Капля пота сползла по тыльной стороне его левой ноги. Дышал он глубоко и медленно.
Паника, которая охватила его, когда он в первый раз увидел эту комнату, никуда не делась — даже тогда, когда из комнаты вышли все, кроме одного охранника. Они быстрым шагом ушли по коридору, а с ним остался только один, который сидел у него за спиной, так что видно его не было. Сол слышал, как время от времени под охранником скрипит стул. Паника только опустилась поглубже и разошлась по углам. На полу были пятна, которые не смогла оттереть та старуха с тряпкой. Страх был тут как тут, но страх бессобытийный, бессмысленная трата нервов. Ни одна из его мыслей не имела продолжения. Он, Соломон Мемель, был сам по себе — безвыходный тупик.
На столе что-то лежало. Инструмент? Непонятно. Завернуто в мешковину. Серая мешковина, которую он узнал, и партизан ее узнал тоже. Они его увели и убили. Но Сол так и не успел заметить, что там было, в этом свертке.
Охранник пошевелился, заскрипел стул. Время в этой комнате измерялось относительной яркостью света, проходящего через зарешеченное окно: на улице разгорался день. С улицы раз или два доносились голоса, но голоса были греческие, и смысла сказанного он не понимал. Где-то далеко приезжали и уезжали автомобили. На солнышке сейчас, наверное, уже довольно жарко, и озеро так и манит нетронутой гладью чистой прохладной воды. Он погрузился в сонную апатию, вялый отказ от той личности, которой через несколько минут или часов предстоит встретиться с полковником Эберхардтом и с тем, что полковник Эберхардт означает. Охранник позади него встал. Сол почувствовал, как по коже побежали мурашки. Охранник потянулся и сел на место. Желудок у Сола сократился и снова расслабился. Он снова перевел взгляд с потолка на стол, где лежал завернутый в мешковину предмет, в понимании смысла которого Солу было до сих пор отказано.

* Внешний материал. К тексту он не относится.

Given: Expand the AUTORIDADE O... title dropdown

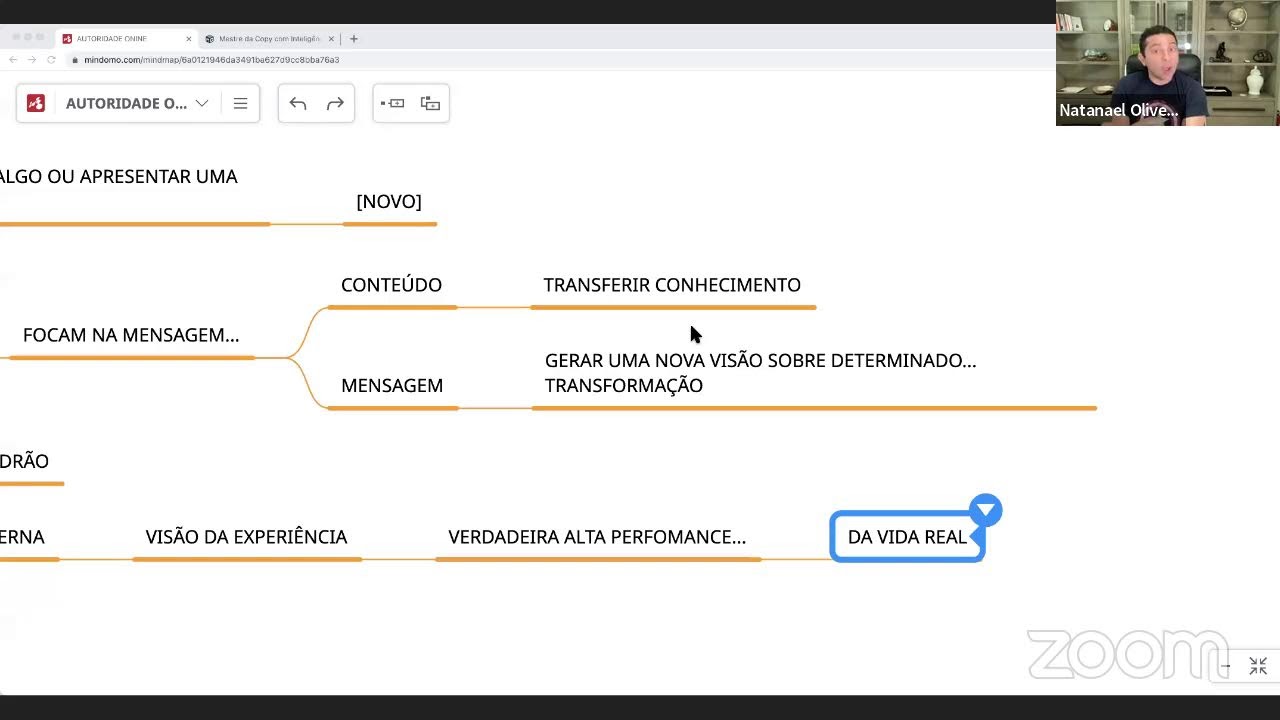Looking at the screenshot, I should click(202, 103).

Прелюдией будет звук открывшейся двери в дальней части коридора, потом приближающиеся шаги, уверенные и четкие. Человек идет делать свою работу. Какие бы случайные разговоры здесь сейчас ни велись, с прибытием Эберхардта они закончатся: хвост от анекдота, вежливый смех, обычные звуки. Они поговорят между делом об ущербе, причиненном зданию. Эти голоса утвердят его в иллюзии, что некая царящая в мире нормальность может по-прежнему включать в себя и его тоже, что он подпадает под ее юрисдикцию. Но затем, в какой-то конкретной точке коридора, все эти звуки смолкнут.
Звук открывшейся наружной двери прокатился по коридору и ударил ему в уши, как грохот вязанки дров, которую высыпали на выложенный каменными плитами пол. Шаги, потом тишина, потом охранник за его спиной вскочил и вытянулся по стойке «смирно», щелкнул каблуками, отдал честь. Сразу под побелкой стена была выкрашена в красный цвет. Под красным — серый. Под серым — желтый. Солнце жарит снаружи, стена потеет, на камне выступает соль. Громко закрылась дверь.
Вошли трое: капитан, грек и еще один, должно быть, Эберхардт. Капитан снял фуражку, потом китель. На греке военной формы не было, только зеленая повязка. Эберхардта ему было почти совсем не видно. Последние двое держались по большей части вне поля его зрения. В комнате было тихо. Капитан наклонился вперед, положив руки на стол по обе стороны от завернутого в мешковину предмета. Он посмотрел поверх головы Сола на тех двоих, что были у него за спиной, потом немного опустил глаза.
Он сказал:
— Имя и звание.
Значит, первый ответ Сола его не удовлетворил. Его последующие ответы, как выяснилось по ходу дела, также были неудовлетворительными, пожалуй, даже провокативными, при том, что повторял он их по три-четыре раза кряду, и каждый раз все быстрее. Вопросы и его собственные неудовлетворительные ответы раз за разом замыкали их обоих в порочный круг: невозможно было двигаться дальше, пока он не удовлетворил потребности капитана в том или ином фрагменте необходимой информации. Все эти фрагменты были — строительный материал, из которого прямо у него на глазах возводилась некая конструкция, тщательно продуманный нарратив, которого он сам ни ухватить в полном объеме, ни понять не мог. Но даже способы выхода из бесконечных повторов тоже были частью этой истории. Капитану было нужно что-то более интересное, чем истина, более убедительное и достоверное. Более значимое.